### [ASSIGNMENT]
What you return must be the exact lines of the material below, from the first through the one that has "This screenshot has width=923, height=577.", with no pictures and, please, nothing else.

### [INFORMATION PROVIDED]
======

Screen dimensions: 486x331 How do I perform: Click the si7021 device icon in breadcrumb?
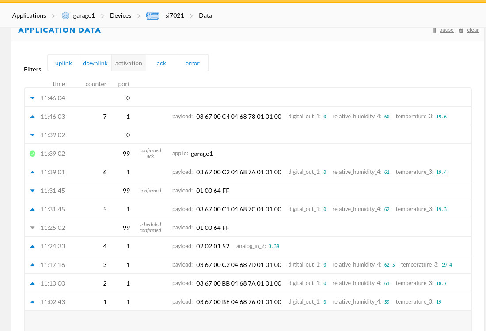tap(152, 15)
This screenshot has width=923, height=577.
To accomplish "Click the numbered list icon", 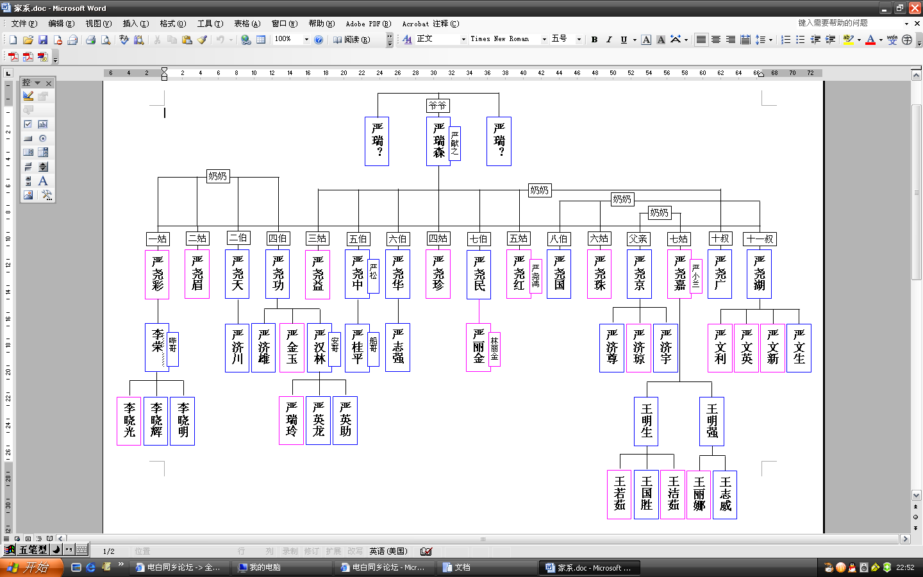I will 786,40.
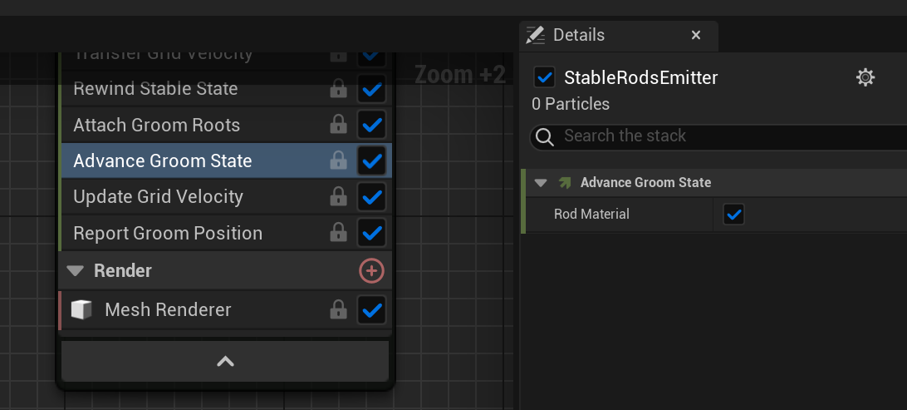
Task: Click the Search the stack field
Action: (x=714, y=136)
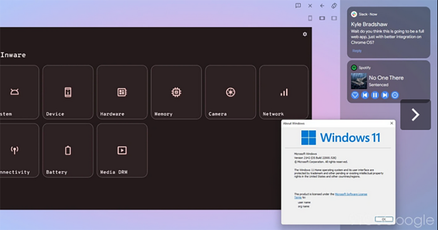This screenshot has width=438, height=230.
Task: Open the Camera tile
Action: (x=230, y=92)
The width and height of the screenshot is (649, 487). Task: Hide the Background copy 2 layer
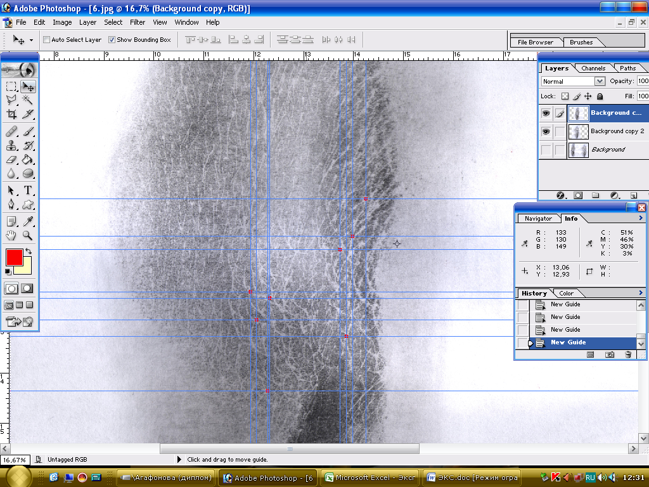pos(546,132)
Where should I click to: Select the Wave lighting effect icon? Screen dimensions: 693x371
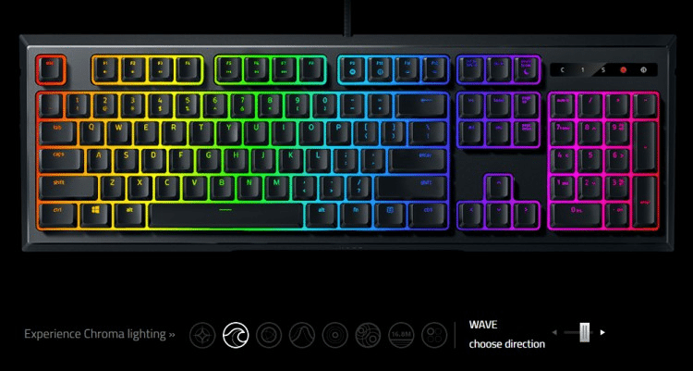tap(236, 335)
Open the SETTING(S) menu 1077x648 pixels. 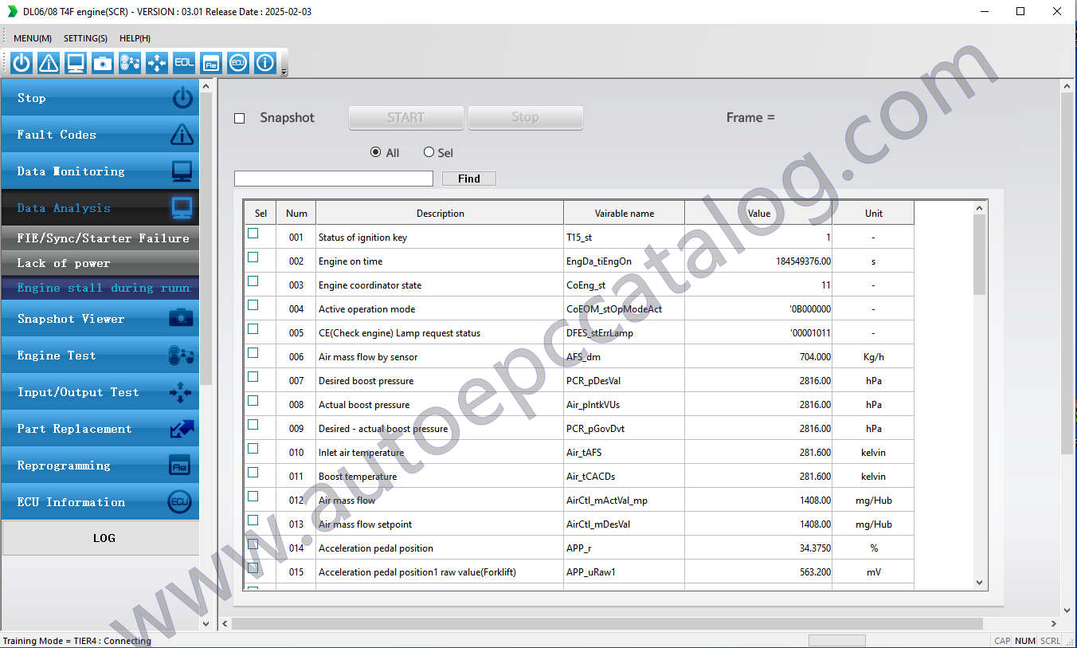tap(85, 38)
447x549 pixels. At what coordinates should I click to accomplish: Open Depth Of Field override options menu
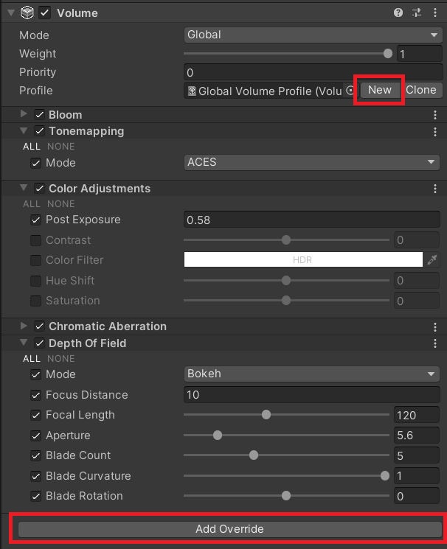click(435, 343)
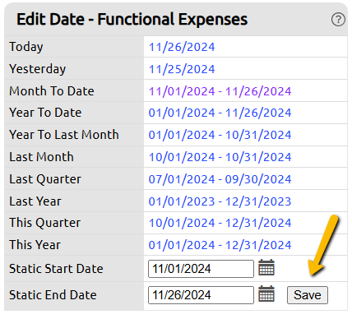Select the Last Quarter date range
The width and height of the screenshot is (352, 319).
[x=220, y=179]
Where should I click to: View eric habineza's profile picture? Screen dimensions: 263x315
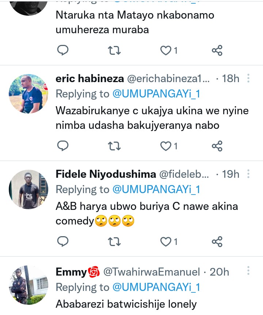tap(28, 93)
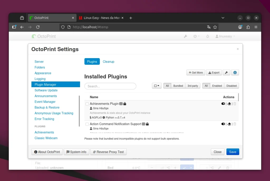
Task: Open settings wrench icon in OctoPrint navbar
Action: [x=185, y=36]
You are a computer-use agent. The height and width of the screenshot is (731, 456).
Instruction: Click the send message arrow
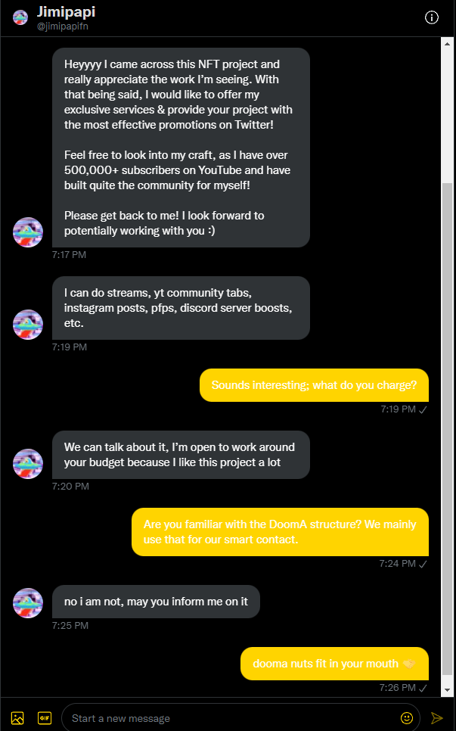(x=436, y=717)
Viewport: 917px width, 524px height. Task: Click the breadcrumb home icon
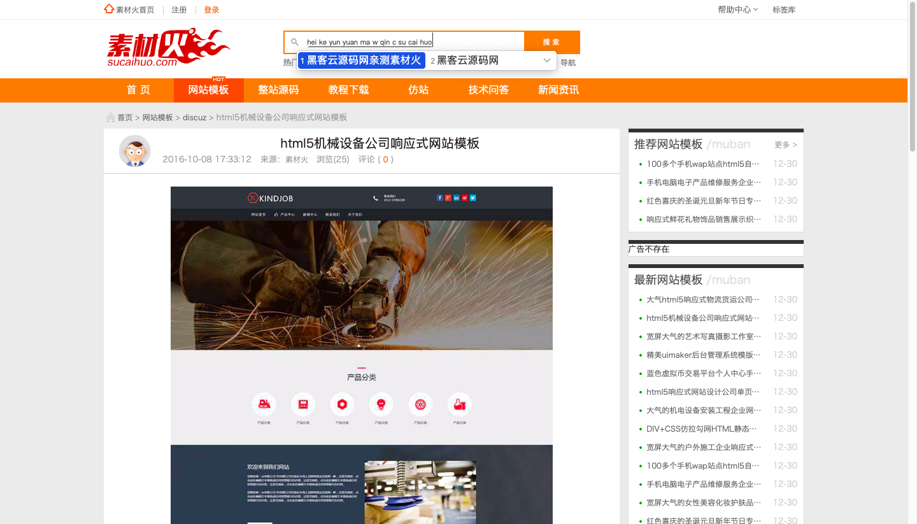111,118
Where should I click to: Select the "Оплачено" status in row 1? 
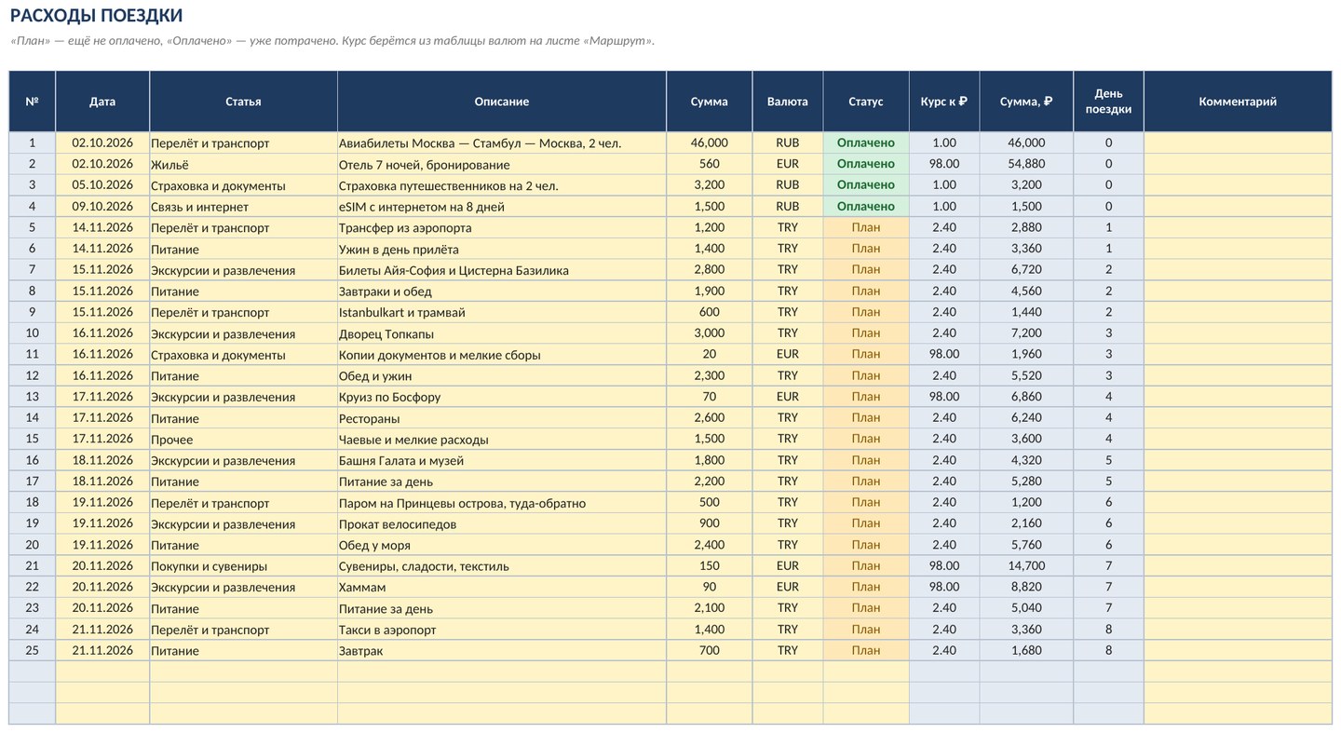[866, 143]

======

### [SOLUTION TO THIS TASK]
Screen dimensions: 486x331 How do I perform: Click the si7021 device icon in breadcrumb?
tap(152, 15)
This screenshot has width=923, height=577.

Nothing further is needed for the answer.